_TASK INPUTS_
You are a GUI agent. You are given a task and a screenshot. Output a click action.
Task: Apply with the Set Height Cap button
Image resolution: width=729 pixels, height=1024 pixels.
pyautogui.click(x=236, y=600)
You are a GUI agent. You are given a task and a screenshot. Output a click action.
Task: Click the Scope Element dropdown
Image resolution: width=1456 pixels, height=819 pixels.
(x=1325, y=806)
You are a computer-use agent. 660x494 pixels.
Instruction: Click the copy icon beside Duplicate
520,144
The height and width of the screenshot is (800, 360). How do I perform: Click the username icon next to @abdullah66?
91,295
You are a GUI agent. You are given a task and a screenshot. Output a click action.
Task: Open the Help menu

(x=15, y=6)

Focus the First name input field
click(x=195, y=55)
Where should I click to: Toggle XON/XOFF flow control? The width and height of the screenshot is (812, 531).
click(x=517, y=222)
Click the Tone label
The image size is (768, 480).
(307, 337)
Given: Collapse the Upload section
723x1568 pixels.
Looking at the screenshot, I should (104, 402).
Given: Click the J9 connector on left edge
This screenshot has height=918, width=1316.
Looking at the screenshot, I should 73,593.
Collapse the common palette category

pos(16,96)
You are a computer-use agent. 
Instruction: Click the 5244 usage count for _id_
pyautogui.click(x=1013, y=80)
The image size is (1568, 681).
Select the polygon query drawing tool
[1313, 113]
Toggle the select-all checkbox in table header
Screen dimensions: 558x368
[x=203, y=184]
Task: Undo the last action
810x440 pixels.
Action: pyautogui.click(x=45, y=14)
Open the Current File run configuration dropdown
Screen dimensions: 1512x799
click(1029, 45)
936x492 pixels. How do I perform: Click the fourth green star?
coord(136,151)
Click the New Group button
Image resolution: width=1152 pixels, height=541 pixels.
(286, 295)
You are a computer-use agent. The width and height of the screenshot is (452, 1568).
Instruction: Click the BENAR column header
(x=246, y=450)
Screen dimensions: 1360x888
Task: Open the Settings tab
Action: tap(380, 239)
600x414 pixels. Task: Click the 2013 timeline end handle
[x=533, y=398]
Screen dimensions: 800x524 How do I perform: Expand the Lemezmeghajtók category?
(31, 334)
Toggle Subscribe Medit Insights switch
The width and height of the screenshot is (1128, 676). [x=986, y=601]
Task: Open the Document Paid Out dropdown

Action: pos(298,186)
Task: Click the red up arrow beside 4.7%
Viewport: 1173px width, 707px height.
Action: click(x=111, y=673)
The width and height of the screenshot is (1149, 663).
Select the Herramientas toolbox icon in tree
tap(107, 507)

_EXERCISE BRIEF_
Copy out the listing above line for line, changing nothing.

_COMPLETED EXERCISE_
You are a GUI agent. You are given a task and a screenshot. Output a click action.
Task: Apply with the Set Height Cap button
Image resolution: width=729 pixels, height=1024 pixels.
pyautogui.click(x=236, y=600)
You are a GUI agent. You are given a task and a screenshot. Output a click action.
Task: Click the Scope Element dropdown
Image resolution: width=1456 pixels, height=819 pixels.
(x=1325, y=806)
You are a computer-use agent. 660x494 pixels.
Instruction: Click the copy icon beside Duplicate
520,144
The height and width of the screenshot is (800, 360). How do I perform: Click the username icon next to @abdullah66?
91,295
You are a GUI agent. You are given a task and a screenshot. Output a click action.
Task: Open the Help menu

(x=15, y=6)

Focus the First name input field
click(x=195, y=55)
Where should I click to: Toggle XON/XOFF flow control? The width and height of the screenshot is (812, 531).
click(x=517, y=222)
Click the Tone label
The image size is (768, 480).
(307, 337)
Given: Collapse the Upload section
723x1568 pixels.
Looking at the screenshot, I should (104, 402).
Given: Click the J9 connector on left edge
This screenshot has height=918, width=1316.
Looking at the screenshot, I should 73,593.
Collapse the common palette category

pos(16,96)
You are a computer-use agent. 
Instruction: Click the 5244 usage count for _id_
pyautogui.click(x=1013, y=80)
The image size is (1568, 681).
Select the polygon query drawing tool
[1313, 113]
Toggle the select-all checkbox in table header
Screen dimensions: 558x368
[x=203, y=184]
Task: Undo the last action
810x440 pixels.
Action: pyautogui.click(x=45, y=14)
Open the Current File run configuration dropdown
Screen dimensions: 1512x799
click(1029, 45)
936x492 pixels. How do I perform: Click the fourth green star?
coord(136,151)
Click the New Group button
Image resolution: width=1152 pixels, height=541 pixels.
(286, 295)
You are a computer-use agent. The width and height of the screenshot is (452, 1568).
Instruction: Click the BENAR column header
(x=246, y=450)
Screen dimensions: 1360x888
Task: Open the Settings tab
Action: tap(380, 239)
600x414 pixels. Task: Click the 2013 timeline end handle
[x=533, y=398]
Screen dimensions: 800x524 How do I perform: Expand the Lemezmeghajtók category?
(31, 334)
Toggle Subscribe Medit Insights switch
The width and height of the screenshot is (1128, 676). [x=986, y=601]
Task: Open the Document Paid Out dropdown

Action: pos(298,186)
Task: Click the red up arrow beside 4.7%
Viewport: 1173px width, 707px height.
Action: click(x=111, y=673)
The width and height of the screenshot is (1149, 663).
Select the Herramientas toolbox icon in tree
tap(107, 507)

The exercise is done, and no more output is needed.